An expert panel to oversee all aspects of its Covid-19 vaccine plan is likely to be led by Niti Aayog’s Dr VK Paul and co-chaired by health secretary Rajesh Bhushan. It will pick the vaccine or vaccines that India can use, plan the finances for what is sure to be an expensive purchase running into billions of dollars, and prioritise the sequence of administration.
In the absence of a vaccine or a cure, the only way to slow the spread of Covid-19 has been wearing masks, social distancing, and restricting regular activities — things that have taken a toll on life and work.
The high-level panel, formed by the cabinet secretary on Friday, includes AIIMS director Dr Randeep Guleria, representatives of the ministries of external affairs, biotechnology, information technology, the Director General of Health services, India’s Aids Research Institute, the Indian Council of Medical Research, and also representatives from states.
The panel’s task starts with identifying the vaccine, or vaccines. Countries such as the US and the UK are spreading their risks, striking deals with multiple vaccine makers who are ahead in the race to develop a vaccine.

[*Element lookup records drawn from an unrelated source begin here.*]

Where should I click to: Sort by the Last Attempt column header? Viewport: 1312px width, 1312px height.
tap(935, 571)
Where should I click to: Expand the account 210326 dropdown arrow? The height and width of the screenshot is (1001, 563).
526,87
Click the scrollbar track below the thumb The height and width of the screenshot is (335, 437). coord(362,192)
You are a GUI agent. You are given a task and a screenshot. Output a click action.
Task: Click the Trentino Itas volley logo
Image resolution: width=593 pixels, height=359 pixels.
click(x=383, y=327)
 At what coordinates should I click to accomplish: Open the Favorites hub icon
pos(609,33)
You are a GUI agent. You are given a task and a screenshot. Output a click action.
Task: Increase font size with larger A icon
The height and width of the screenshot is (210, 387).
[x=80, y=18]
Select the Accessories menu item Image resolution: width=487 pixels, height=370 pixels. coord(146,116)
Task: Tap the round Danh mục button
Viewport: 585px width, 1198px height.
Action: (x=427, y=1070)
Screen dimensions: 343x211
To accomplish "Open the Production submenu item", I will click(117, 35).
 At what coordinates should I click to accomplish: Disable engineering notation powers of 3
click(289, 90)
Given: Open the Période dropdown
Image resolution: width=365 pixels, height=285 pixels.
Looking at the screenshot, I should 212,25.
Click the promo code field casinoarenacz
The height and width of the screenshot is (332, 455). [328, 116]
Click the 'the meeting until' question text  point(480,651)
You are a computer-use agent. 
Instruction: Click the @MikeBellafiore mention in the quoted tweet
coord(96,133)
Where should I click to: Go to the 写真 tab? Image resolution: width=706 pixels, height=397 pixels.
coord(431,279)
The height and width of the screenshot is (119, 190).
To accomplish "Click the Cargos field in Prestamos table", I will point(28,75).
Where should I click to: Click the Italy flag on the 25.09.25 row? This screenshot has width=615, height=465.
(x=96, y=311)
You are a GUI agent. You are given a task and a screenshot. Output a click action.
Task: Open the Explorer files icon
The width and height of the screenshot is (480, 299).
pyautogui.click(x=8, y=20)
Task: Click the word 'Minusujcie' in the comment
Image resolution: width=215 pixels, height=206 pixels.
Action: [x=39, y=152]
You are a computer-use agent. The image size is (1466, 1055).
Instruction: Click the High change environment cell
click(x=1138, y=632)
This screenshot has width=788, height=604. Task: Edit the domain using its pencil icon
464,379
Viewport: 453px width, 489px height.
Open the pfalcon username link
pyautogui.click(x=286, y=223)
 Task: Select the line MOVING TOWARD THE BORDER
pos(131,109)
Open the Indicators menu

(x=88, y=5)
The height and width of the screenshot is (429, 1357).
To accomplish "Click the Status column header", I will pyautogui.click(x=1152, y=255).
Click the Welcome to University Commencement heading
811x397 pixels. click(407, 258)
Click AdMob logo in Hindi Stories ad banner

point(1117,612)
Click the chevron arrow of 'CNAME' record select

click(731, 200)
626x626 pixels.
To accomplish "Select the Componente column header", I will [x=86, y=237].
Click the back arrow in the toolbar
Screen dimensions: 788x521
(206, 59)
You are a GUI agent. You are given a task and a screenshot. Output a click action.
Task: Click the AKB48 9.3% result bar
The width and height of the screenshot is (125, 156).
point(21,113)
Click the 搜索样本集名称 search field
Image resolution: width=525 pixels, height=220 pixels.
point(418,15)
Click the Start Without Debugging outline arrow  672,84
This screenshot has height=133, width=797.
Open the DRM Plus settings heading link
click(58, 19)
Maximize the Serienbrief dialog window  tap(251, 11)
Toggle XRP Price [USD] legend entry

It will then decide how the vaccines should be procured—whether foreign agencies should be involved or whether state governments will be allowed to procure on their own or if there should be a central procuring system directly under the supervision of the central government.
The group will also draft a financial plan, prepare a budget and discuss how many can be raised for the mammoth exercise of procurement, distribution, and administration. Finally, the panel will prepare a strategy on inventory management, distribution, and administration. Many of these issues have been discussed over the past month across ministries and institutions.
The authorities are carefully watching the development of at least nine vaccines, including at least two Chinese ones, and hoping that the Oxford AstraZeneca vaccine, being made in India by the Adar Poonawalla-led Serum Institute of India, works. That, though is a second-generation problem. India first needs to identify a vaccine and procure enough doses of it.